Négligeant la procédure habituelle de revérification des commandes, elle s’élança hors du champ gravifique lunaire. Elle frappa le tableau de bord du plat de la main, comme pour lui soutirer de la puissance supplémentaire. Sur le radar, des échos indiquaient des nuées de Rémoras en patrouille qui affluaient.
— Le Curiosité n’a jamais été conçu pour les batailles, dit-elle. Attache-toi.
— Qui a parlé de bataille ? demanda BeBob, puis sa voix se cassa. Et si on faisait d’abord en sorte qu’ils ne nous rattrapent pas ?
— Merci, je vais tâcher de garder cette idée à l’esprit.

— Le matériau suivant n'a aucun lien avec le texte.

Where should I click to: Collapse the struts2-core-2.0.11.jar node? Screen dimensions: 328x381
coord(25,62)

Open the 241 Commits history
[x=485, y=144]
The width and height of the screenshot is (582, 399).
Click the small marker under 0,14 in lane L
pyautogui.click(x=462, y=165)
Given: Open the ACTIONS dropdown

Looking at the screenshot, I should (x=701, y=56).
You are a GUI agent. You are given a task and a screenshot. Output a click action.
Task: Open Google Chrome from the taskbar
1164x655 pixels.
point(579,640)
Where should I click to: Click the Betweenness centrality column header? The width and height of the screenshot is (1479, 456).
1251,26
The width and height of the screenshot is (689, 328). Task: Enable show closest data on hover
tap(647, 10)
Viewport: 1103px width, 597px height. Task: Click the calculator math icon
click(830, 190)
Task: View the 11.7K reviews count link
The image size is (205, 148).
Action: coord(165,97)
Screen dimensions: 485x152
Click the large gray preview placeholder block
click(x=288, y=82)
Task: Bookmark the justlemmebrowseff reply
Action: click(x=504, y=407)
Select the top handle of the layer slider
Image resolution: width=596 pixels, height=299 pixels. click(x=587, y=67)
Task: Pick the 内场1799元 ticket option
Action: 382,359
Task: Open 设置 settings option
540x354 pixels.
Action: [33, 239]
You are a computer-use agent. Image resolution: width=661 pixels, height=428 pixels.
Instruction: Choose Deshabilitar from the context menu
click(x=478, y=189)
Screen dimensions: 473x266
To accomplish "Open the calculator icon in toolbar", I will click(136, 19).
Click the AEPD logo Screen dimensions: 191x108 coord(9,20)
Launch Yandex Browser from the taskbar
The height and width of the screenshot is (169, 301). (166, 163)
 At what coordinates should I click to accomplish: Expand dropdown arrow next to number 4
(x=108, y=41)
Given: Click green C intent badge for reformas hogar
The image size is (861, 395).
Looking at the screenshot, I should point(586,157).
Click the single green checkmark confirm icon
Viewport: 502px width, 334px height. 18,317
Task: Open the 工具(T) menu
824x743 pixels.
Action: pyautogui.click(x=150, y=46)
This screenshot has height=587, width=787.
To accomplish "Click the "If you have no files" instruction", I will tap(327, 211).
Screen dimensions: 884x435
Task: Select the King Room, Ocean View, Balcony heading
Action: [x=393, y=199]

Le commandant de l’escadron les appela, d’une voix semblable à des ongles crissant sur un tableau noir :
« Vous avez ordre de revenir sur la base lunaire.
— Mon vaisseau n’est pas militaire, monsieur. Vous n’êtes pas habilité à me donner des ordres. »
— Hum, leurs jazers leur confèrent peut-être une autorité provisoire…
— Silence, BeBob.
Elle ouvrit une fréquence générale, en audio seulement.
« Excusez-moi, mais on m’a dit de partir en termes très clairs. Soyez un peu cohérents.
— Nous pensons que vous transportez le capitaine Roberts, actuellement en fuite. Nous ne devons pas le laisser s’échapper. Revenez à la base, ou nous ouvrons le feu. »
Comme la Lune s’amenuisait derrière eux, le Foi Aveugle décolla enfin du cratère et accéléra au ras de la surface, tentant en vain de rester sous les balayages radars.
— Vas-y, Davlin, murmura Rlinda entre ses dents.
Les doigts noués ensemble, BeBob examina les écrans, puis le hublot de proue.
— À condition qu’il fasse attention à mon vaisseau, marmonna-t-il. Je ne crois pas que même une assurance tous risques couvre les dégâts subis à la suite d’un délit de fuite.
— Tu ferais mieux de relire ton contrat, BeBob. Mais pas maintenant, d’accord ?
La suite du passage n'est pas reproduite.